---------- Stored data

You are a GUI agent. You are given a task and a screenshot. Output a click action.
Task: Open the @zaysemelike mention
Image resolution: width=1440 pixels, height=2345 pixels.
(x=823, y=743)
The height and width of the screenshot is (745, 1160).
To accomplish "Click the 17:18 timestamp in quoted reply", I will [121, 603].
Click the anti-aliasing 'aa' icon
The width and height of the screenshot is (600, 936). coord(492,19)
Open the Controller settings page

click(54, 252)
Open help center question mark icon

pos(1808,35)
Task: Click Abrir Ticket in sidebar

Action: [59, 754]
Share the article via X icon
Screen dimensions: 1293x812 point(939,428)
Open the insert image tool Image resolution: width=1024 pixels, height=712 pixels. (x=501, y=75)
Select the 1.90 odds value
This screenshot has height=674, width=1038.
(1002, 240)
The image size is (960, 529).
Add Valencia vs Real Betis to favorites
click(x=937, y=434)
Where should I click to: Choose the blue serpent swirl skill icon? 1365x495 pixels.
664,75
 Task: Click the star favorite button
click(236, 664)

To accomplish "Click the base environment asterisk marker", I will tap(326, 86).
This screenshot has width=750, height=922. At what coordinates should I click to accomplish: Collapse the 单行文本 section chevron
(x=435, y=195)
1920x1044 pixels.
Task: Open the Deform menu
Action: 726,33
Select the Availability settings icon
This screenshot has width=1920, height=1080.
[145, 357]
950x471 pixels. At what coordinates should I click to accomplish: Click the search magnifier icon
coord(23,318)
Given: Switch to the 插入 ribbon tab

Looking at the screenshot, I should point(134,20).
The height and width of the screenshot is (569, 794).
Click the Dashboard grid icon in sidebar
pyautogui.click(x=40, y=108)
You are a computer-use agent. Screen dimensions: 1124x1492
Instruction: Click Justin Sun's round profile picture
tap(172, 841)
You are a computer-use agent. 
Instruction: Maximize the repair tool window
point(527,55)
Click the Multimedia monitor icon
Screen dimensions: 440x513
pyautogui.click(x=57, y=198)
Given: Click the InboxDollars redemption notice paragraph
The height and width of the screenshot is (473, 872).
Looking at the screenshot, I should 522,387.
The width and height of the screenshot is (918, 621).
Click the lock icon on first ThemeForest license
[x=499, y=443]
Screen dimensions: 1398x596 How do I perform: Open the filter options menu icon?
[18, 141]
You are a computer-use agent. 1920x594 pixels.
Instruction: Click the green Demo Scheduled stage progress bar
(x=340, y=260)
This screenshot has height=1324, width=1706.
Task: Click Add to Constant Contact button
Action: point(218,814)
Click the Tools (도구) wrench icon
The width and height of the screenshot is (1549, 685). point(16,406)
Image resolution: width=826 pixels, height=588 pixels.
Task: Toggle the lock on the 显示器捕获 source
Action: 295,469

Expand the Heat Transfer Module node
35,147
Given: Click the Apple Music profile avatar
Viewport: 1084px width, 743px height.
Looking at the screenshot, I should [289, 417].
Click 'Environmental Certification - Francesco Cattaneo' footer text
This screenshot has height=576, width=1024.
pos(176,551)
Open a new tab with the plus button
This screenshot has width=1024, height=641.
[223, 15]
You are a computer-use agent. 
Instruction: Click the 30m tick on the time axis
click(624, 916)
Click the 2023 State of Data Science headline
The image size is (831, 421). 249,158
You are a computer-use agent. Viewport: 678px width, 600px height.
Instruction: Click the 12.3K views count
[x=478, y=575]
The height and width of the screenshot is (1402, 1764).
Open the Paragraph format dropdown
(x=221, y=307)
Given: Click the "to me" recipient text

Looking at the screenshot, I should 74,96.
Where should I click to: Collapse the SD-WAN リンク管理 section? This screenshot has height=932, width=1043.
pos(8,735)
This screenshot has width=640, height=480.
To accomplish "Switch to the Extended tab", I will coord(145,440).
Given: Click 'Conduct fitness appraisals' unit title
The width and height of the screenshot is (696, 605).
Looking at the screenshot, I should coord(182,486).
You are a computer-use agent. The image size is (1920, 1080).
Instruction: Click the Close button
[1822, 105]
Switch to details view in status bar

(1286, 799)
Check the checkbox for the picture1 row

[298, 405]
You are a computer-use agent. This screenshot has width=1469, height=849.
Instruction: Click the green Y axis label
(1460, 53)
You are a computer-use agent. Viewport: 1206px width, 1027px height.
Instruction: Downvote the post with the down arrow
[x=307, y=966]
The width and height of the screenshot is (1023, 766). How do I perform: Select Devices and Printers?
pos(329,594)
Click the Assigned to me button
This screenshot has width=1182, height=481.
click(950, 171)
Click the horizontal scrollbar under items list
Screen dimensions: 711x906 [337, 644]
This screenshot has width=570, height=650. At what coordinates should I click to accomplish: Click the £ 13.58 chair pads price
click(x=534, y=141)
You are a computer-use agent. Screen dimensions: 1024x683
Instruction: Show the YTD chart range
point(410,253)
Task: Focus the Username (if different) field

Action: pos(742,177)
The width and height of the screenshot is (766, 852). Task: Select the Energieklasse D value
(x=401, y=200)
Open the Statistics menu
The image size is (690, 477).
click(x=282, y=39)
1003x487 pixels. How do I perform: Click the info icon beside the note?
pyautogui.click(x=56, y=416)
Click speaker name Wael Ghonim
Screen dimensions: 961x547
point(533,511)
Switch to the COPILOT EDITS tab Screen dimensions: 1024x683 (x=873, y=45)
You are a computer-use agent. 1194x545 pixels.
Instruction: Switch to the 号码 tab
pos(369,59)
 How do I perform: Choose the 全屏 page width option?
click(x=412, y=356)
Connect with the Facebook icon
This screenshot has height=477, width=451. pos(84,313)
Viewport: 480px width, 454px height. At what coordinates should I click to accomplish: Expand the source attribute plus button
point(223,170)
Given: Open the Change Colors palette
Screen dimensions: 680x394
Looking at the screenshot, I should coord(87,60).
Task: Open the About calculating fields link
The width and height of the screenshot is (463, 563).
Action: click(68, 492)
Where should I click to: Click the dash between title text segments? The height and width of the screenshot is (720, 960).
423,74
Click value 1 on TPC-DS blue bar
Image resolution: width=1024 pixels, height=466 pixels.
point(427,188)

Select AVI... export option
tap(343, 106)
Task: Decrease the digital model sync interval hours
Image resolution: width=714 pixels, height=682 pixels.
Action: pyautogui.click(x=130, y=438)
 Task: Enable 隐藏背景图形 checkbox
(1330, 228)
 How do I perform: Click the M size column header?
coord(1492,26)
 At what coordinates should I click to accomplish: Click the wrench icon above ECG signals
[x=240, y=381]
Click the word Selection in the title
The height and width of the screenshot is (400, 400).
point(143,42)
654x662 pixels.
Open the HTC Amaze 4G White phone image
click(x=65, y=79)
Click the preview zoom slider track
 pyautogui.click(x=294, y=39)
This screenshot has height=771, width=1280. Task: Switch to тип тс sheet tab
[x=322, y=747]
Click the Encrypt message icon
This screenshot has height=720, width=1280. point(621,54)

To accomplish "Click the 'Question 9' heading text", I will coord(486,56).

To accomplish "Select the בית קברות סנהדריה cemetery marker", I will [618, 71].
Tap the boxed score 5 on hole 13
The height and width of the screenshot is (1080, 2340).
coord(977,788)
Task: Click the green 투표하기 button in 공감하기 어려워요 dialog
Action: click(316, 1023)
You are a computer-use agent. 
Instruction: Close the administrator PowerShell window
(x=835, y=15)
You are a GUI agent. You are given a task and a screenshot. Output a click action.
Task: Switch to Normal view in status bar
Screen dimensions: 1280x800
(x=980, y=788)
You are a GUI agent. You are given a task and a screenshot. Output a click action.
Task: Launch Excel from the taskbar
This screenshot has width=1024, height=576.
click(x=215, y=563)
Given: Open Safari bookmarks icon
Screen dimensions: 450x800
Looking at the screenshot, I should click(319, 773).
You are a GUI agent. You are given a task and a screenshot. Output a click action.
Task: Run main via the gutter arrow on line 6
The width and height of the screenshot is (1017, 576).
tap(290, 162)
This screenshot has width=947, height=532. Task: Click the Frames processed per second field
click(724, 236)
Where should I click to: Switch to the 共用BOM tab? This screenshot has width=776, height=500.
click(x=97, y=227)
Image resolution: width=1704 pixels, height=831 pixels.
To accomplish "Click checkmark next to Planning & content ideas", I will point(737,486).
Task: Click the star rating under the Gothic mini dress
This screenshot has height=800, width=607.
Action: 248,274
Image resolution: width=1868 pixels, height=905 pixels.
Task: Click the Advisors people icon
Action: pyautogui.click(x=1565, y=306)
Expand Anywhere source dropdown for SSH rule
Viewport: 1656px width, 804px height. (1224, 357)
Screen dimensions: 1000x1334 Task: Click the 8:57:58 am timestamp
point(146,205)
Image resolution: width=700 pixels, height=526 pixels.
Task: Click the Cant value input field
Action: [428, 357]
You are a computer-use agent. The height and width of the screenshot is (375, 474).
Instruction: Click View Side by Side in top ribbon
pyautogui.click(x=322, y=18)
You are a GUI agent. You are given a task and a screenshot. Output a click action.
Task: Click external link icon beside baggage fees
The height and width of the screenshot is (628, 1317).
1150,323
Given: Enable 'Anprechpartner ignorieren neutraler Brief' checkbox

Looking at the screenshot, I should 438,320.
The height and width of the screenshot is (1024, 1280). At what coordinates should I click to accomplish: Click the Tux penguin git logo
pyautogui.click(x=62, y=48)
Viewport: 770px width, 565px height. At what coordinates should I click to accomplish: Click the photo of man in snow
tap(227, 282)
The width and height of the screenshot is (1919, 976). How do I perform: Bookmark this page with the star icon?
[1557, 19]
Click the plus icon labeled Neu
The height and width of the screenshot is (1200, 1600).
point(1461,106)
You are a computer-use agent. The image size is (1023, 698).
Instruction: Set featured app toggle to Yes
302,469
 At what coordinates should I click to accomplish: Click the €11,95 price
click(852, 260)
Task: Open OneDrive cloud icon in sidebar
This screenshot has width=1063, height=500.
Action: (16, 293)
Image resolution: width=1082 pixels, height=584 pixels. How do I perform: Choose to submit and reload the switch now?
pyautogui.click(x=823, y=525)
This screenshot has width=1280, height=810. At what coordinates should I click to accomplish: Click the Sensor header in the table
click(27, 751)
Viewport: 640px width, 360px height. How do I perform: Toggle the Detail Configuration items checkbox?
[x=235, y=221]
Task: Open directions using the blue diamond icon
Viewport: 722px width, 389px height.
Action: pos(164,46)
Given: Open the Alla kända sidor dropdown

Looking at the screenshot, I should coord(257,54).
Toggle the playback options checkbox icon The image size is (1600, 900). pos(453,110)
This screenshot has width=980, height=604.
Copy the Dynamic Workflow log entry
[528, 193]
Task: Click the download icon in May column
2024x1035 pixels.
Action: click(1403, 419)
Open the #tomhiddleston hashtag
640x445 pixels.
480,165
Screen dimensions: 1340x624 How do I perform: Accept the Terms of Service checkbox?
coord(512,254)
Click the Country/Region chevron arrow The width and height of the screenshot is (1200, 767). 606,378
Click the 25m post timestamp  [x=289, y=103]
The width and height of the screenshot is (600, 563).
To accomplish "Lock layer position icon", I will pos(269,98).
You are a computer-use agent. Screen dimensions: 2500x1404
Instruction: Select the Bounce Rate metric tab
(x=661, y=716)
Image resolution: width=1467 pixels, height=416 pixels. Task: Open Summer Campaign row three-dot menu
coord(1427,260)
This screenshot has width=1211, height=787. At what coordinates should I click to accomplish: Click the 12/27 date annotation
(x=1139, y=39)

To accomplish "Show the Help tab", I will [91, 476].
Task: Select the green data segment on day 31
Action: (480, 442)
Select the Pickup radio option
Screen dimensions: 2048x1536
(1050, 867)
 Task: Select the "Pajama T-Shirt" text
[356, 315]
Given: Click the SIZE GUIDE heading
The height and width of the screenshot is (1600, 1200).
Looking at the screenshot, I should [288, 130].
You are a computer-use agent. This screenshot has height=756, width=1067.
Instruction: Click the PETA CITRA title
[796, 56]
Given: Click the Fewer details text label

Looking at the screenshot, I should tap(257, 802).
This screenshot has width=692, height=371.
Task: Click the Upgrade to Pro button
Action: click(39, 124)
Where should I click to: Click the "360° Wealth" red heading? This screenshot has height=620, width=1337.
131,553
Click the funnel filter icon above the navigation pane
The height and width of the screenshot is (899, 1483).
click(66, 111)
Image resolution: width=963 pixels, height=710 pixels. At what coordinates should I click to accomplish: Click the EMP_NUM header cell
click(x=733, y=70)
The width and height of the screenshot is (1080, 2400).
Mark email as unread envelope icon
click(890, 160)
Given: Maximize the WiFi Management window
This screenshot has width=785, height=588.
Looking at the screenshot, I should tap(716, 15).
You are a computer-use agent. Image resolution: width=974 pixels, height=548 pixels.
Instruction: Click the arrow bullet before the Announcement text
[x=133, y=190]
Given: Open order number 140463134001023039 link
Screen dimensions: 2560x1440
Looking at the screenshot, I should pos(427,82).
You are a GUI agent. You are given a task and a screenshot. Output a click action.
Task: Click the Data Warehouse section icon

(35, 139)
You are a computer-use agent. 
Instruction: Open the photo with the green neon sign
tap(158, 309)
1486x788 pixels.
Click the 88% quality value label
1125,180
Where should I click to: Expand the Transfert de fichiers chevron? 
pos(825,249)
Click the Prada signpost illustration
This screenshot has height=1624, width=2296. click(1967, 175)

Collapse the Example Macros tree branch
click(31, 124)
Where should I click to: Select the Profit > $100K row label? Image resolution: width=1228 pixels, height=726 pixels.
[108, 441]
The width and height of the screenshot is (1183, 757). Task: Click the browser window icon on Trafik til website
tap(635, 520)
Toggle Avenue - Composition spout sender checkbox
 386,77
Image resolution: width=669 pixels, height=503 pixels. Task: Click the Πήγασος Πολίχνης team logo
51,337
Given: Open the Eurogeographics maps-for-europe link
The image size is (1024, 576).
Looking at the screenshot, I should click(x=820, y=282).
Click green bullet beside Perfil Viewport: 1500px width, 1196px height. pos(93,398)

--------------------

Your instructions: Give back, exactly and with nothing added, the lines from the line containing "Instruction: Open the" through the final line of the records above, both of them included.

Exercise answer:
Instruction: Open the photo with the green neon sign
tap(158, 309)
1486x788 pixels.
Click the 88% quality value label
1125,180
Where should I click to: Expand the Transfert de fichiers chevron? 
pos(825,249)
Click the Prada signpost illustration
This screenshot has height=1624, width=2296. click(1967, 175)

Collapse the Example Macros tree branch
click(31, 124)
Where should I click to: Select the Profit > $100K row label? Image resolution: width=1228 pixels, height=726 pixels.
[108, 441]
The width and height of the screenshot is (1183, 757). Task: Click the browser window icon on Trafik til website
tap(635, 520)
Toggle Avenue - Composition spout sender checkbox
 386,77
Image resolution: width=669 pixels, height=503 pixels. Task: Click the Πήγασος Πολίχνης team logo
51,337
Given: Open the Eurogeographics maps-for-europe link
The image size is (1024, 576).
Looking at the screenshot, I should click(x=820, y=282).
Click green bullet beside Perfil Viewport: 1500px width, 1196px height. pos(93,398)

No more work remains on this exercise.